Home Business News Hancock to ‘stop the pandemic’ they need to know how many people to reach

Hancock to ‘stop the pandemic’ they need to know how many people to reach

10th Nov 20 3:51 pm

Health Secretary Matt Hancock has told the House of Commons on Tuesday that the government does not know how many people in the UK will need the Pfizer vaccine.

Hancock said that in order to “stop the pandemic” they will need to know what proportion of the population they will need to reach.

The Health Secretary told MPs in the Commons, “The honest truth to that question is we don’t know what proportion of the population vaccination needs to reach in order for this to stop the epidemic.

“The reason we don’t know that is you can check in a clinical trial for the impact of the vaccine on protecting the individual… what you cannot check is the impact on the transmission of the disease by those people, because you have to have enough of the population, a significant proportion of the population, to have had the vaccine to understand that.

“This is the difference between a so-called disease modifying vaccine, which is testing how much it affects the disease an individual suffers if they get COVID-19, versus an epidemic modifying vaccine, which is the impact on the spread and transmission of the disease – and you can’t know that until after it has been rolled out and so we will monitor it very closely.”

Hancock said age and those working in health and social care are the two prime risk factors for the Pfizer vaccine.

He warned that the latest official figures have revealed that “the number of cases continues to rise,” and “we must play our part” in bringing the infection rate down.

Hancock said, “our ability to suppress the virus begins with testing for it,” and he added, that the NHS Test and Trace app is now approaching 20m downloads.

He said, “This historic expansion is just one part of our critical national infrastructure for testing.

“Just as we drive testing capacity on the existing technology, so too we have invested in the development of the new.

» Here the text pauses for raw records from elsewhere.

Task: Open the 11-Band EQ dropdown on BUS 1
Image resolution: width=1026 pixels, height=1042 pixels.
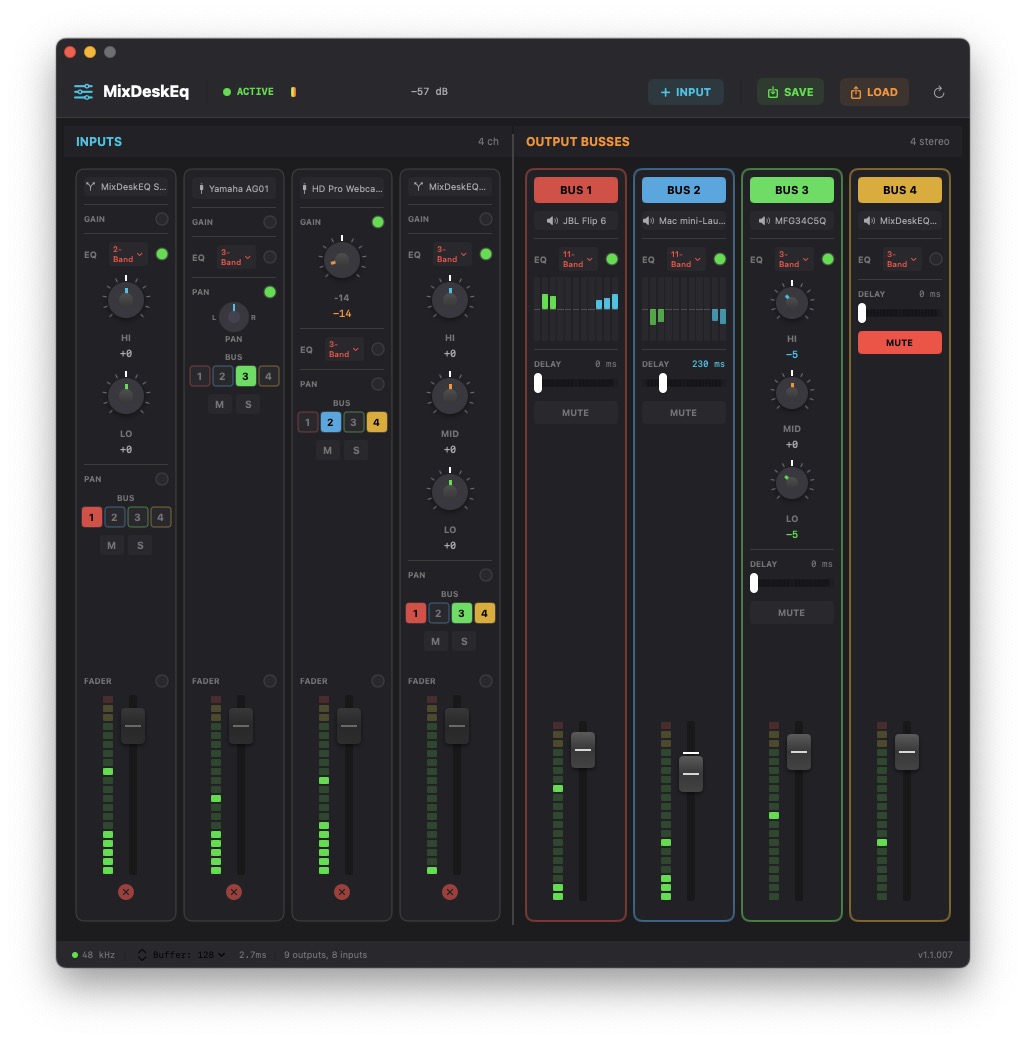Action: (x=578, y=260)
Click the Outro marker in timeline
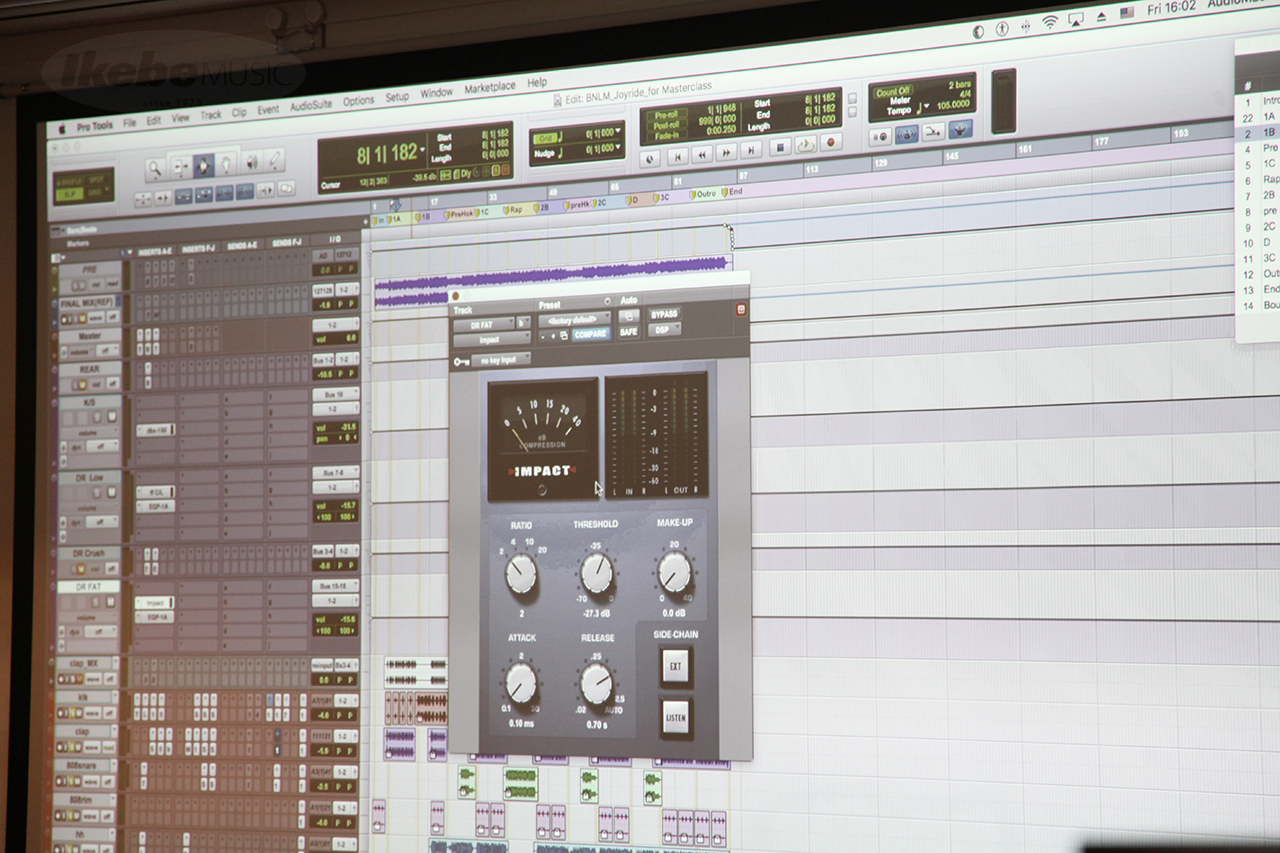The image size is (1280, 853). [x=706, y=193]
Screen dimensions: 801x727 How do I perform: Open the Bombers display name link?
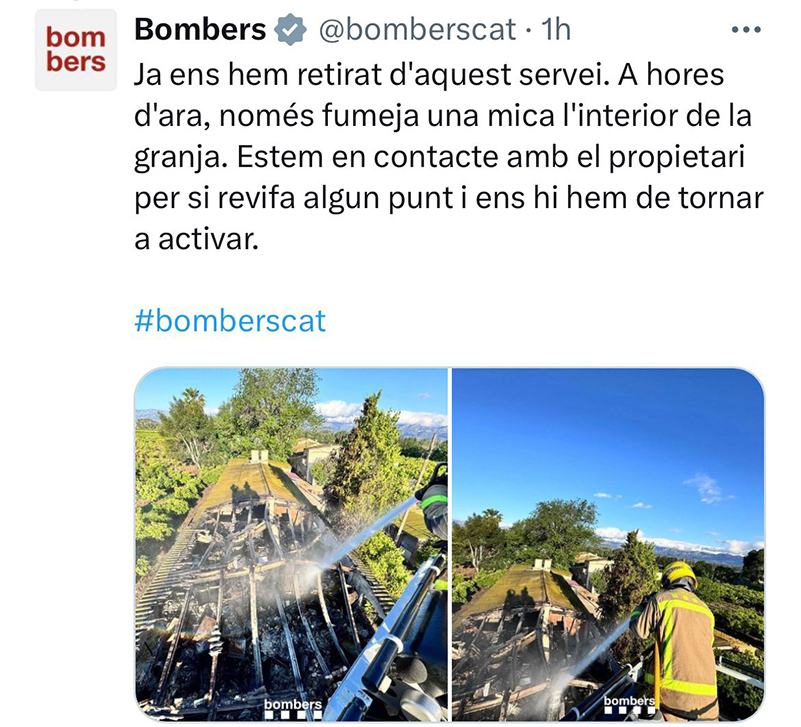(200, 29)
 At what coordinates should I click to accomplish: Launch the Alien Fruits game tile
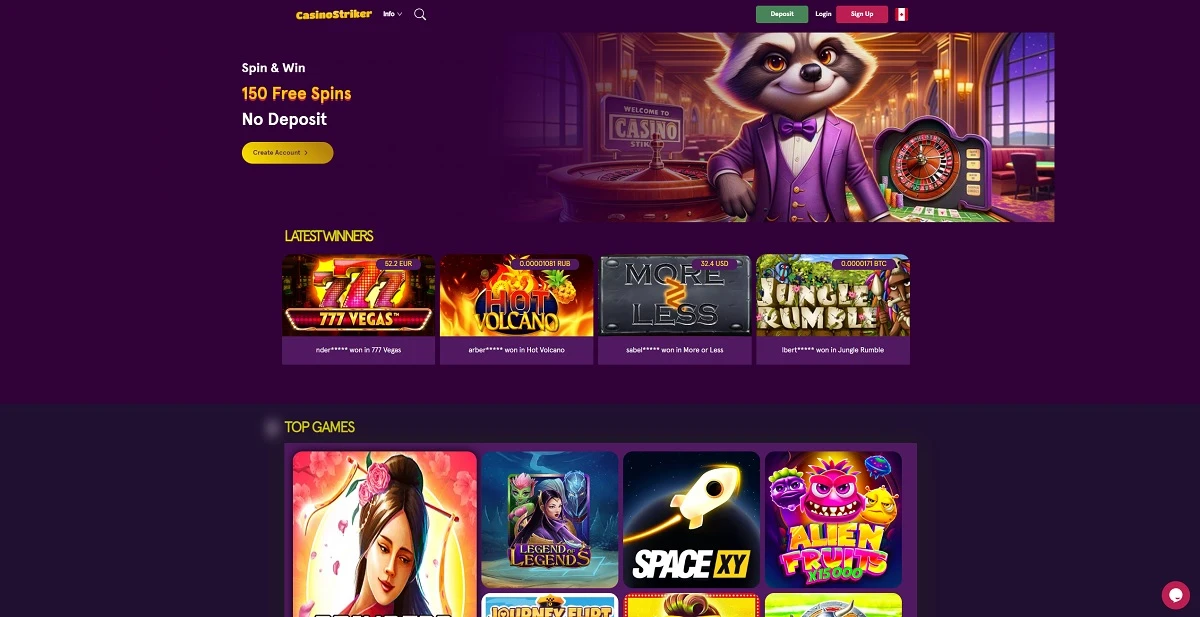(x=833, y=520)
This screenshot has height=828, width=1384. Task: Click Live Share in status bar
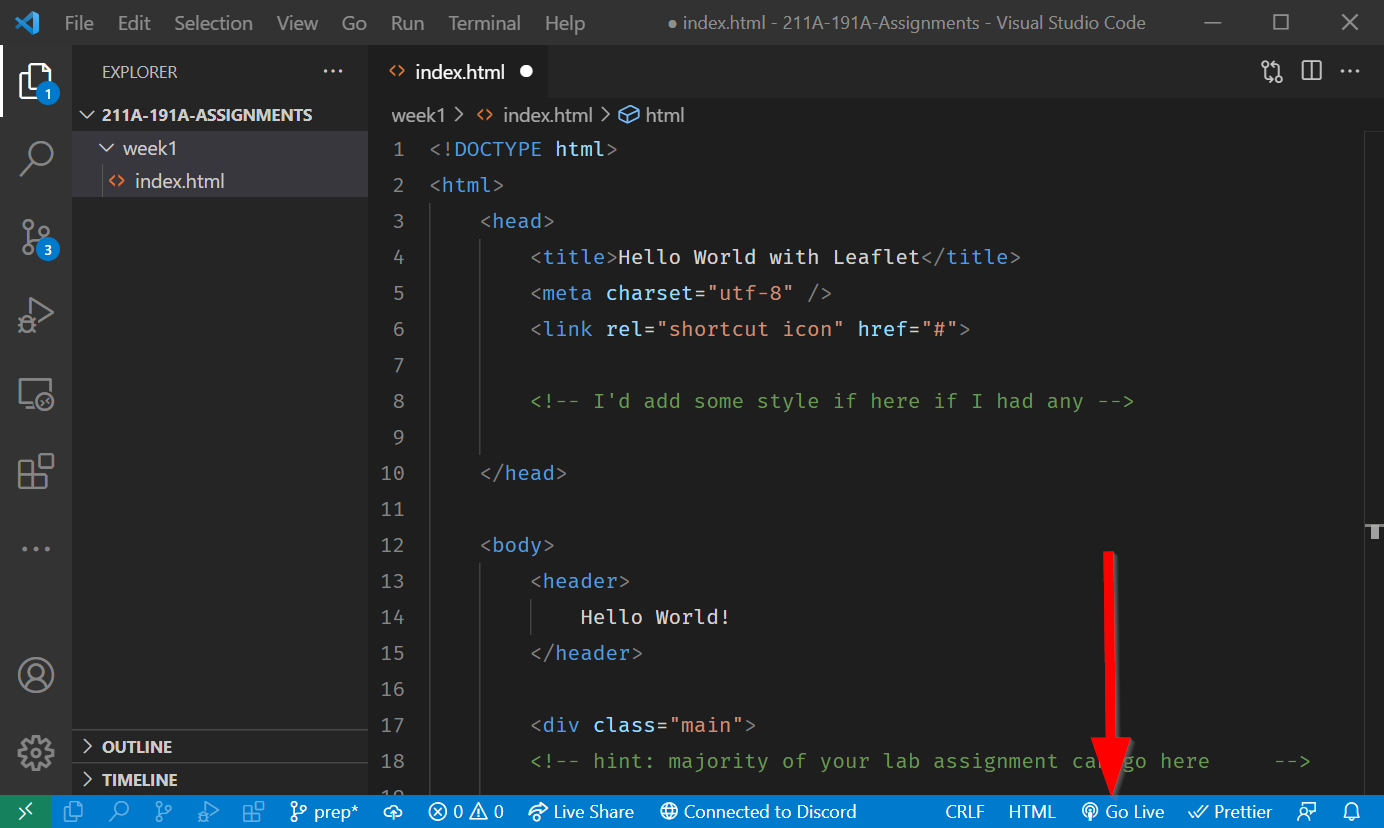point(581,812)
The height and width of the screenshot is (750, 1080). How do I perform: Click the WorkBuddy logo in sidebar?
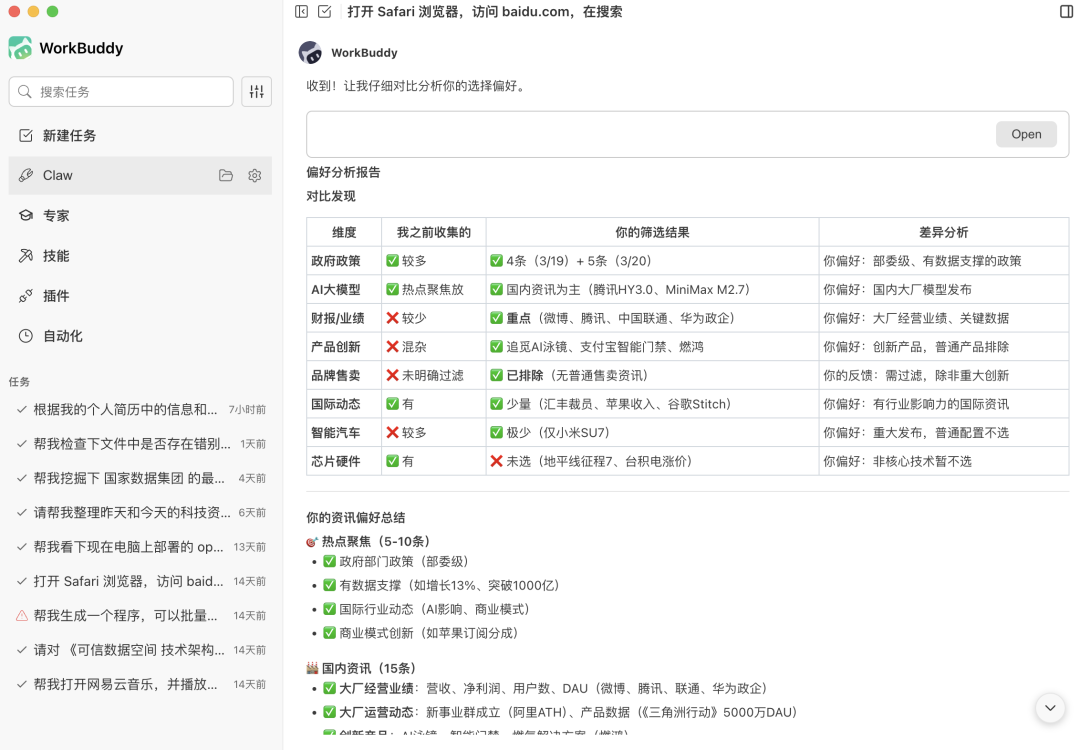[20, 48]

“I have been criticised with this obsession of new testing capacity, but we have not wavered from the task and we are now seeing the fruits of this effort.”

He made reference to the expanding of the mass testing programme in Stoke-on-Trent to Liverpool, which is being done the British military.

Hancock told MPs that the government are rolling out the scheme to a further 66 local authorities.

HE added, “Beat this virus we must, we can, and we will,” and hailed the progress of the Pfizer and BioNtech vaccine.